Submitted by Ed ORourke on June 20, 2008 - 11:53am. --- Everything under the sun ...
When I look at books on philosophy nowadays, I just shake my head. Does anybody, other than the authors and specialists, have any idea of what they are talking about? Would it make any difference in our lives? Is there anything worthwhile to hear?
I offer this hope to philosophers to examine the institutions, customs and personalities of our society to report their underlying premises, goals, flaws and results. Sometimes outsiders to a culture see traits that escape those who are in it. The fish is hardly aware that he is in water. Alexis de Toqueville’s observations about American life became a classic. Alan Riding’s Distant Neighbors about Mexico’s history, culture, economics and politics may do the same for Mexico.
This is a topic list that I offered to the philosophy department at Benedictine College in Atchison, Kansas where I was a freshman in the early 1960s:
Kansas Department of Corrections
Kansas City Star
National Football League
New York Stock Exchange
Kansas State Government (Agencies or Departments)
War on Drugs
Science (Biology, Physics, Astronomy…)
World Trade Organization
The study list is limited only by the human imagination.
Philosophers can examine these institutions from the views of both advocates and critics. Some authors, who do not consider themselves philosophers, have written extensive tracts on organizations. Examine When Corporations Rule The World by David C. Korten and The Corporation: The Pathological Pursuit of Profit and Power by Joel Bakan. These are withering critiques of the major corporations’ drive for short-term profit, heedless of environmental, social and economic sufferings of anyone else. Close scrutiny by outsiders can reveal surprises, pleasant and unpleasant, that are invisible to participants.
Discovery of each institution’s stated or unstated premises and goals is a research step. How do they see themselves? How do they see the world? How does the world see them?

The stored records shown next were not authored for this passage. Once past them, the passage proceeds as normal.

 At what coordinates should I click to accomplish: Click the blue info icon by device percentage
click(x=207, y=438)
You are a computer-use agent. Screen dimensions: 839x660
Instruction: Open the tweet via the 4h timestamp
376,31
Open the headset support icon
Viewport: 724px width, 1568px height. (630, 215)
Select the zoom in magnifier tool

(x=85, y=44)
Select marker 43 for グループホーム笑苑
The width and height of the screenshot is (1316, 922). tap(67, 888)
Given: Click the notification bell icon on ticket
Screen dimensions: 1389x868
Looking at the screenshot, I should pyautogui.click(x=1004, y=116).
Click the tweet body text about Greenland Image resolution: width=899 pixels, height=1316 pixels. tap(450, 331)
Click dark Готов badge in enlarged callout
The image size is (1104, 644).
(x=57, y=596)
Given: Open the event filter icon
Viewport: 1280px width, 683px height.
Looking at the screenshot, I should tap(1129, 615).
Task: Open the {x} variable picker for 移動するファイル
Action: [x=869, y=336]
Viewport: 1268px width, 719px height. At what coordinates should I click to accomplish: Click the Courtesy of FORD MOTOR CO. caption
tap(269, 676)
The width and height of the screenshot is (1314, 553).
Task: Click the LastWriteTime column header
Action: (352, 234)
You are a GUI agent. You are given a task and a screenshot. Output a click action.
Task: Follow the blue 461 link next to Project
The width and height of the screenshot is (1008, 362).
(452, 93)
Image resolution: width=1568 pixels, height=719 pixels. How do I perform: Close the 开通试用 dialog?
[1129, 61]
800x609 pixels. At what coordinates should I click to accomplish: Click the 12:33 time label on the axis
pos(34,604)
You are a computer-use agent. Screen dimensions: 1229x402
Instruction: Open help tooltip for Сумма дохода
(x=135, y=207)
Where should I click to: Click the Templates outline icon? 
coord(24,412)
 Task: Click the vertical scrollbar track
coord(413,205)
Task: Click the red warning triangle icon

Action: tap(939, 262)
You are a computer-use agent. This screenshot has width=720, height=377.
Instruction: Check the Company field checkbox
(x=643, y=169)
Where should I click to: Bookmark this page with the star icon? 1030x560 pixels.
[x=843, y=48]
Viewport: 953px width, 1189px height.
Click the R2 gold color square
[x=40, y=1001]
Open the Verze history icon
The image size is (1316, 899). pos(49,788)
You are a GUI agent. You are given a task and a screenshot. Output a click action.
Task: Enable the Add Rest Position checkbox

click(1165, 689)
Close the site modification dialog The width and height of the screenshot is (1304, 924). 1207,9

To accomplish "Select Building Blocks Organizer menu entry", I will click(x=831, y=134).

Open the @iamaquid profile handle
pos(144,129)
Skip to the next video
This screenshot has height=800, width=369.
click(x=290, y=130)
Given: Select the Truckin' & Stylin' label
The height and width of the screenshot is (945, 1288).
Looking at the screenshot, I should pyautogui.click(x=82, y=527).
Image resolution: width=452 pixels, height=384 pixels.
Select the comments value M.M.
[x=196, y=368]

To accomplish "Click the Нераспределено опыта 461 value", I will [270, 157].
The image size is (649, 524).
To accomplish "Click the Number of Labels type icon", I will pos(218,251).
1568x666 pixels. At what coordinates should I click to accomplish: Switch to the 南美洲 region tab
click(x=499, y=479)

Philosophers of ancient Greece, such as Socrates, Plato and Aristotle, were mostly understandable. Over the centuries, philosophers have sometimes been clear and sometimes unintelligible. Two philosophers, Karl Marx and St. Thomas Aquinas, still have followers, not just people who study them for course requirements or for their historical influence. When I visit Benedictine College in Atchison, Kansas and the University of St. Thomas in Houston, Texas, I encounter professors who think that St. Thomas had a lot to offer. When I attempt to read the English translations, I give up after about three pages. A major task for the philosophy departments is to write a popularized version of their favorite philosophers that the general public can understand and be willing to buy at the local bookstore.
The world of the famous philosophers was different than ours. Their world was one where there were fewer than one billion people, slavery was allowed, judicial torture was an accepted practice, women had few rights, wife beating was accepted. Aristotle ridiculed the idea of social equality.
Philosophers have to write something that someone else other than insiders can understand or hire people who can. They must address issues of the population explosion, poverty, global warming, the power of the transnational corporations and the abolition of war. David C. Korten’s The Great Turning: From Empire to Earth Community is a step in this direction.
I recommend scraping metaphysics as a required course for the general student population. I had the course at the University of Saint Thomas and can not remember a thing about it. Metaphysics will probably help someone specializing in philosophy or theology. Requiring the course for anyone else is a mistake.
Authors of self help books do not consider themselves as philosophers. They do help people make sense of life and cope with circumstances, which is what philosophy is supposed to do. A major blind spot is that almost all deal with the individual and only tangentially to a wider world, notably her city or country. There is no reference beyond the immediate circle of impact. An exception is Deepak Chopra’s Peace Is the Way, which deals with peace among nation states as well as individuals.
In a management course offered in business school, I learned that a closed system was one that had no influence on the outside environment and was not influenced by the outside environment. This definition reminds me of today’s philosophy.
We must look at philosophy to see how our thoughts evolved. Beyond that, any philosophical system must address itself to our crises: Endless war, environmental degradation, global warming and poverty. Then the philosophical system must seek solutions.
Ed O’Rourke attended Benedictine College (Atchison, Kansas) and the University of Saint Thomas (Houston, Texas) in the 1960s. He is an environmental accountant in Houston.